Abstract

Regenerative strategies based on the utilization of bone organoids have been effective. The mineralization of bone organoids, in particular, is a crucial step that not only validates their functionality but also their potential for clinical applications in bone regeneration and disease modeling. However, the mechanisms underlying mineralization in bone organoids is unclear. Here, we recapitulated the differentiation and mineralization processes of natural bone development, through the mineralization of cartilaginous pellets (CPs) by utilizing the concept of endogenous enzyme-induced mineralization.
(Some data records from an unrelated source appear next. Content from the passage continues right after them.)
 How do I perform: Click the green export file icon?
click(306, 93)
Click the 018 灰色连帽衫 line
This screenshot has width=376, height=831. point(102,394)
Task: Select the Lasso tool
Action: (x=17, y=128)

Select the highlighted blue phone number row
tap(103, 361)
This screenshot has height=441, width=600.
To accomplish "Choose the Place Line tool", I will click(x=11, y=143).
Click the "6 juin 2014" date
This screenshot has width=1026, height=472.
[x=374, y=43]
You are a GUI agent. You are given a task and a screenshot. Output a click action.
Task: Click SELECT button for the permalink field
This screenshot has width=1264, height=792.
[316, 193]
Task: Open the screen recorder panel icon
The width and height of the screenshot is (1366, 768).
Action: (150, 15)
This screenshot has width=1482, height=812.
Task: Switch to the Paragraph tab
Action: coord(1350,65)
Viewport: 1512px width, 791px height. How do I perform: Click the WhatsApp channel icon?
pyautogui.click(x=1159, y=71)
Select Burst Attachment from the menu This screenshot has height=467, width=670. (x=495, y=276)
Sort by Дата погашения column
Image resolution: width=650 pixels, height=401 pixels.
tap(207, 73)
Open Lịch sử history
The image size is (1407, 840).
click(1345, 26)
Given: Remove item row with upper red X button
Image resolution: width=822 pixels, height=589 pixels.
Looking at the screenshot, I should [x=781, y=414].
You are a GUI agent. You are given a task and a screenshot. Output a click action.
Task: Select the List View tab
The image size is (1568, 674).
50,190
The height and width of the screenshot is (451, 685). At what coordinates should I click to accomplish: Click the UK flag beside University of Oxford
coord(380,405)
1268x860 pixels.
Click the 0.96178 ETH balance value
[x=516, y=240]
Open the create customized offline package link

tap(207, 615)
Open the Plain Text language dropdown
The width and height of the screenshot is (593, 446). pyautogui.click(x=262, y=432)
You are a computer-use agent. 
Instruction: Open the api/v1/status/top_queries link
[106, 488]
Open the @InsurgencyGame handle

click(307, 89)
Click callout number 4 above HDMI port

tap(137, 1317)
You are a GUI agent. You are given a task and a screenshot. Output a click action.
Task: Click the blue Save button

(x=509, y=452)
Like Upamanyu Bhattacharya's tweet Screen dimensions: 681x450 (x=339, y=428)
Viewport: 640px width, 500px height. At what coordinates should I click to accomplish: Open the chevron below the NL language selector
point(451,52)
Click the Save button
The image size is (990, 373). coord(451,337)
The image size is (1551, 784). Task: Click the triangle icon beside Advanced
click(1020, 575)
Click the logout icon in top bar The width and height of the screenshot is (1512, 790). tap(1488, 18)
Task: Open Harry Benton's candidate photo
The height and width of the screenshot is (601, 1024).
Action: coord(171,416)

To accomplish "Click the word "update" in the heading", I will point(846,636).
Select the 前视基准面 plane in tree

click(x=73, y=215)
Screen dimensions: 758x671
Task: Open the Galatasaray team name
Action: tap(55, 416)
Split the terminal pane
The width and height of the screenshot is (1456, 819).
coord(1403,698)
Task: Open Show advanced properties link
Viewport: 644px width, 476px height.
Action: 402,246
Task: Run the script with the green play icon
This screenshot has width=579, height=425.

An endogenous enzyme-induced mineralization system based on the encapsulation of CPs, calcium glycerophosphate (CaGP), and 6,8-dimethyl-3-(4-phenyl-1H-imidazol-5-yl)-quinolin-2(1H)-one (DIPQUO) in a methacrylated gelatin (GelMA) hydrogel was reconstructed. DIPQUO significantly enhanced the expression of alkaline phosphatase (ALP) in CPs, hydrolyzed CaGP to provide calcium and phosphate ions, and synchronously accelerated the mineralization of CPs and the hydrogel. The mineralization of CPs exhibited a stage-specific gene expression pattern highly consistent with the process of endochondral ossification, which was mediated by the Wnt/β-catenin and MAPK/ERK signaling pathways confirmed by RNA sequencing. Electron microscopy-based ultrastructural analysis showed that the number of mitochondria, lysosomes, and vesicles increased markedly during mineralization. Furthermore, bone organoids constructed via endogenous enzyme-induced mineralization led to rapid bone healing within 4?weeks in a rat model with a distal femoral condyle defect. Our findings have important implications for elucidating the bone formation process and bone-defect regeneration.